I like Abraham Lincoln’s adage about preparation: If I had eight hours to chop down a tree, I'd spend six hours sharpening my ax.” This post is about sharpening our negotiating axes through a pattern of preparation that includes rigorous legal analysis. My friend and fellow mediator, Don Philbin of San Antonio, Texas wrote one of the finest articles I have read on the subject entitled, “Prepare for Mediation: A Multidisciplinary Approach to Negotiation Preparation." You can read his article by clicking here. (PDF) It will surely sharpen your negotiation skills and help you efficiently resolve many difficult disputes. Here is a summary of Don's article:

  1. Rigorous Legal Analysis Forms the Basis Negotiation Preparation.

[Preparation] is the be-all of good trial work. . . . Everything else, felicity of expression, improvisational brilliance, is a satellite around the sun. Thorough preparation is that sun.         -Louis Nizer

In reviewing the essentials of the rigorous legal analyses that lie at the base of any economic analysis, New York litigator Louis Solomon concludes that “the importance of intelligent, critical, analytical, yet realistic case evaluation cannot be overstated.” Solomon notes that case evaluations should begin early and be updated consistently, including at certain regular intervals.The goal is assessing risk, not achieving perfection. In a recent article, he condenses the evaluation process into five key steps:

identify potential issues;

evaluate issue relationships and overall case bearing;

evaluate the risk or probability of each outcome (fact and law intensive);

evaluate possible upside and downside exposure; and

identify the indirect and collateral issues from the client’s perspective.

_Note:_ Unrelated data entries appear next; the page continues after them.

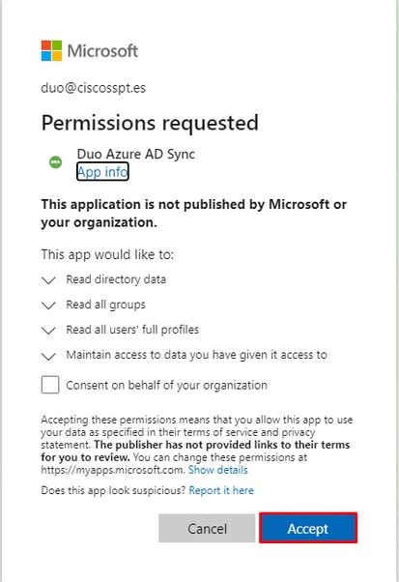Click the Duo Azure AD Sync app name
The width and height of the screenshot is (399, 582).
pos(135,154)
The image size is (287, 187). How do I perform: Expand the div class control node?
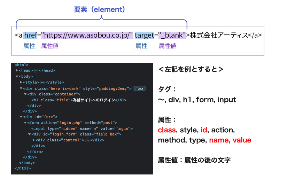coord(33,140)
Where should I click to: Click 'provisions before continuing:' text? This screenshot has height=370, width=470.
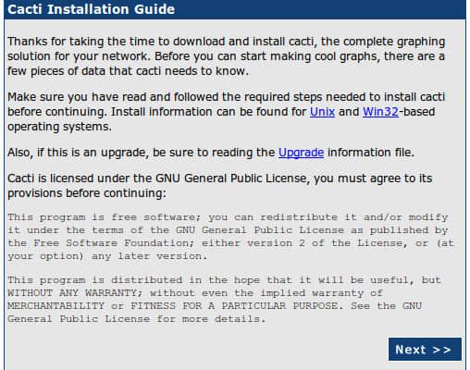click(87, 193)
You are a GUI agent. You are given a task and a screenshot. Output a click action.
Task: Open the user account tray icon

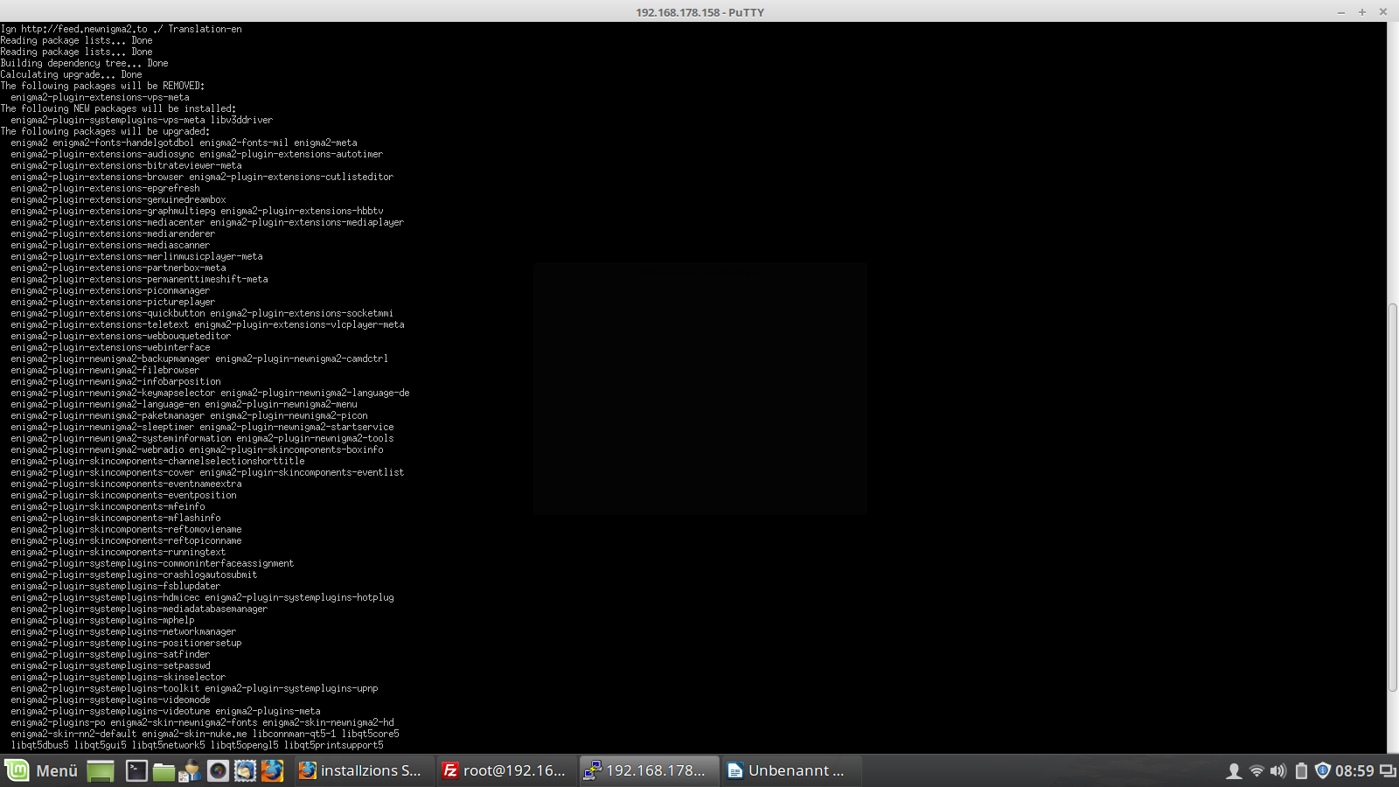(1234, 770)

2. Decision Tree Analysis Helps Develop and Test Scenarios

In decision tree analysis, you establish the key events of the litigation through trial. You then estimate the probability for success of the key events and the dollar values of the potential final outcomes. A decision tree visually depicts this process in as much detail as may be desired. A more complex decision tree may include the chances of success of potentially dispositive motions, such as summary judgment, or the impact of rulings on certain key evidence. On the other hand, a basic decision tree may only depict liability and damage issues.
 
When evaluating liability and damages, you start with the basic question: what is the chance of prevailing on the issue of liability? If liability can be established, what is the amount that will be awarded for damages? The outcome will provide a range for settlement purposes

The process itself is as valuable as the result because it structures our analysis and focuses our attention on the component parts of the problem. In considering the range of outcomes and their probabilities, the parties not only come to a more realistic view of their options, they are able to communicate those scenarios in a common vernacular.

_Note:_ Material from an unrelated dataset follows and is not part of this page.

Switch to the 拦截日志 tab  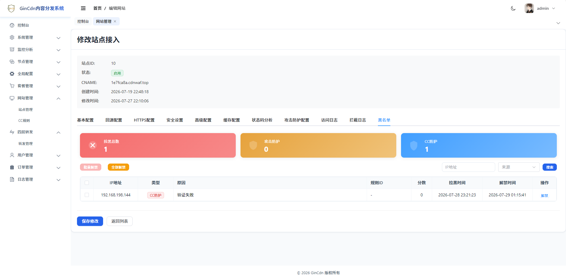pyautogui.click(x=357, y=120)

You can read my post on decision trees entiled, Dispute Resolution, Decision Trees, and Albert Einstein by clicking here.

3. Anchoring

As we move from dispute analysis to negotiation planning, we are often faced with the decision to either make the first offer or await one from the other side. That decision turns on a number of variables. One commentator argues that anchoring “describes the process by which the human mind does virtually all of its inferential work.” Anchors function much like our “gut” reactions to the value of an object or lawsuit – the “thin slice” our subconscious sends our conscious mind to evaluate. The more relevant information our analytical mind has, the less we are swayed by an unreasonable anchor. Mistaken or misguided anchors can increase the odds of impasse and have other unintended consequences.

4. Preparation Provides a Framework for Options

Litigants must make choices [about the claims] or turn them over to others for a binding decision. Unwilling to drain every swamp looking for evidence, they are often faced with making decisions with less than perfect information. The challenge then is to make the best decision with the information they do have or budget an appropriate amount based upon the developed choices. Economic analysis helps narrow the field from the legally possible to the economically viable

Outstanding trial lawyers spent considerable time and effort honing their skills to be effective courtroom advocates. But since most cases settle before a verdict is reached, it is equally important to develop effective negotiation advocacy skills. I hope you will spend some time with Don's article to help you sharpen your ax.

NEGOTIATING DISPUTES WITH THE WORDS OF A WIZARD IN MIND

 

Bear with me as I pay my respects to a lifelong hero who influenced my life for good:

John Wooden, the Wizard of Westwood, was the greatest coach of all-time. He passed away June 4, 2010; 4 months shy of his 100th birthday. While he will be remembered for his 10 NCAA basketball championships as the head coach of the UCLA Bruins, he always considered himself first and foremost a teacher. He taught principles of living based on his Pyramid of Success, and shared his wisdom through sayings that have been quoted for decades in virtually every educational, athletic, professional, and business forum and setting.

Even though I was never very good at handling a basketball (giving hard fouls was my forte), I have been pretty good at finding ways to sharpen my skills as a negotiator and a mediator.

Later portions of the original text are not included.